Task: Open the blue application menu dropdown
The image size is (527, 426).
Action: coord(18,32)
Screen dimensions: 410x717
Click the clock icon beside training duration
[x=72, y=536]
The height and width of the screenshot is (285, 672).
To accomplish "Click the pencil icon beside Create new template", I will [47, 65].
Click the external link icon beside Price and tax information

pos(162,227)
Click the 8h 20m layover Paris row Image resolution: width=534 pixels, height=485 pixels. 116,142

...

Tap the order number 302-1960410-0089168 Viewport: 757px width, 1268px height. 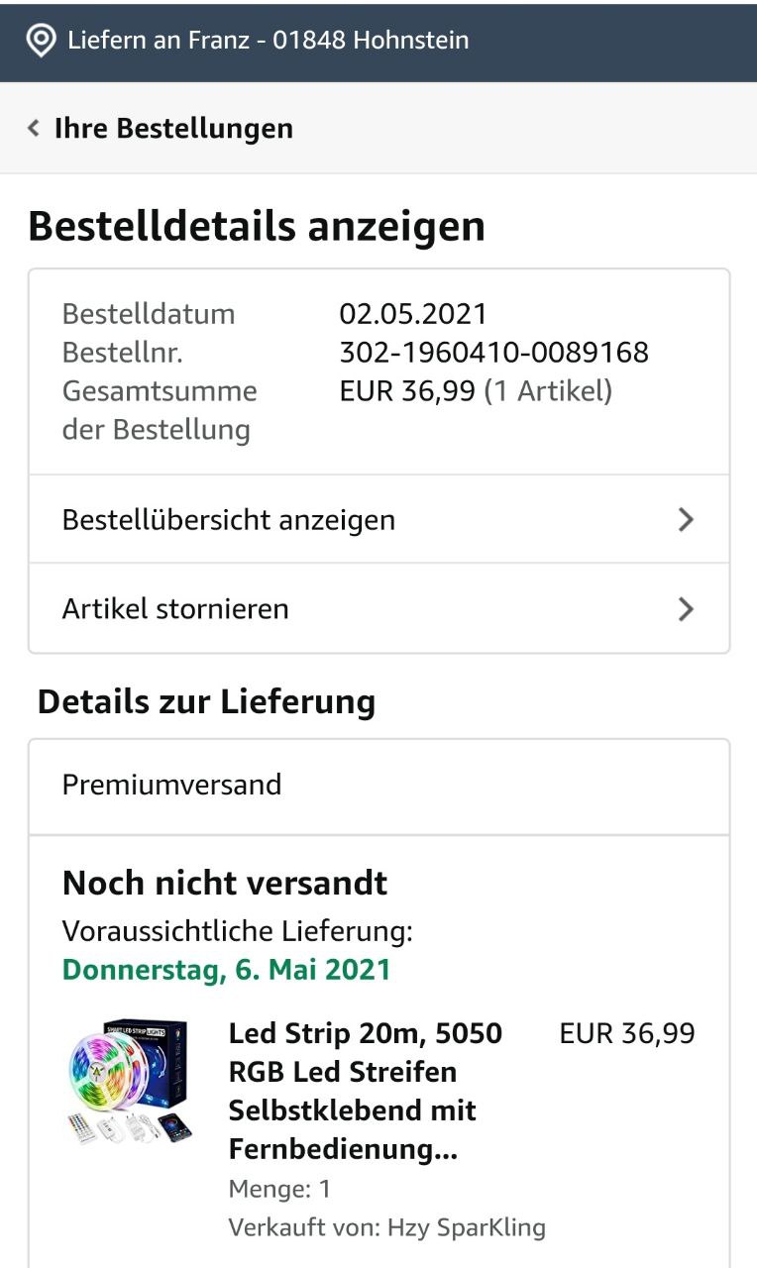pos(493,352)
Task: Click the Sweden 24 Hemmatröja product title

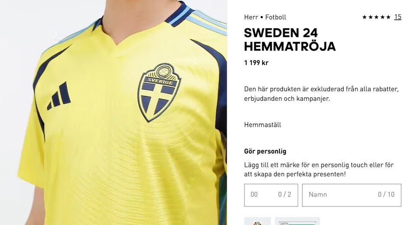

Instructions to follow -
Using the data above, reproduce exactly the lines from the line that contains "Click the external" through the line that contains "Click the 8h", including both.

Result of this task -
Click the external link icon beside Price and tax information

pos(162,227)
Click the 8h 20m layover Paris row Image resolution: width=534 pixels, height=485 pixels. 116,142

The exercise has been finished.